L’accordo introduce una collaborazione strutturata che coinvolge anche gli operatori e i volontari delle associazioni di pubblica assistenza. Sono infatti loro, durante gli interventi di emergenza, a essere spesso i primi a entrare nelle abitazioni e a cogliere eventuali segnali di maltrattamenti o situazioni di particolare vulnerabilità.
In presenza di elementi sospetti, le informazioni saranno trasmesse al personale infermieristico del triage del Pronto soccorso che, nei casi previsti, potrà attivare il Codice rosa e il successivo Percorso rosa, garantendo alla vittima un’accoglienza protetta e una presa in carico multidisciplinare.
«La violenza di genere rappresenta una grave emergenza sociale e sanitaria e richiede una risposta sempre più tempestiva, competente e coordinata», ha dichiarato il direttore generale della Asl, Maurizio Di Giosia, che ha voluto sottolineare come il protocollo rafforzi una rete che mette al centro la sicurezza e la dignità della persona.
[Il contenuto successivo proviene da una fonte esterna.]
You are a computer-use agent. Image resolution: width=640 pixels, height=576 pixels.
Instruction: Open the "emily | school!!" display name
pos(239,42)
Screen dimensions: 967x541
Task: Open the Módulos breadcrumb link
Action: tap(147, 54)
Per il procuratore capo Ettore Picardi l’intesa rappresenta un «passo avanti nella costruzione di una risposta concreta al fenomeno, contribuendo anche a rafforzare la fiducia dei cittadini nelle istituzioni e la conoscenza degli strumenti di tutela disponibili».
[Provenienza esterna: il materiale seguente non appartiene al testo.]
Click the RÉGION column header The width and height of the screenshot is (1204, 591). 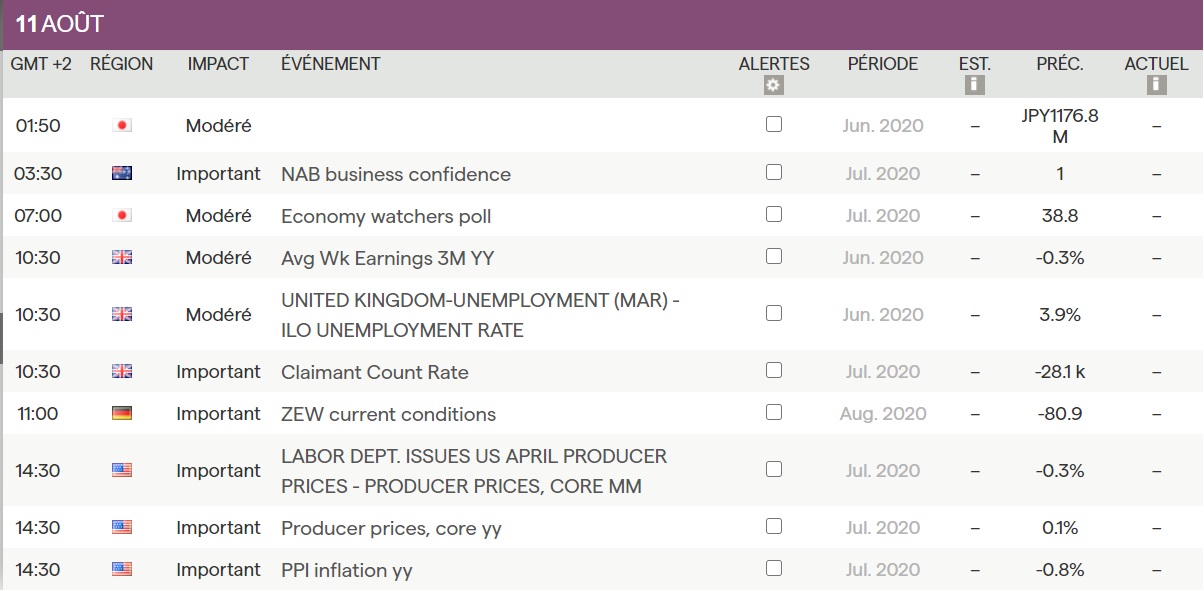click(122, 64)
Il sostituto procuratore Enrica Medori, coordinatrice del “Codice rosso” della Procura di Teramo, ha evidenziato il ruolo fondamentale della collaborazione tra magistratura e operatori sanitari, anche per la documentazione delle lesioni e la ricostruzione dei fatti, aspetti che possono rivelarsi decisivi per la tutela delle vittime e per il procedimento giudiziario.
Infine, per il presidente regionale di Anpas Abruzzo Stefano Di Stefano, i volontari del soccorso rappresentano «un osservatorio privilegiato, perché sono spesso i primi a percepire segnali che possono nascondere episodi di violenza domestica». Da qui la scelta di creare un percorso condiviso che permetta di trasformare ogni intervento di emergenza in un’occasione per offrire aiuto e avviare il percorso di protezione.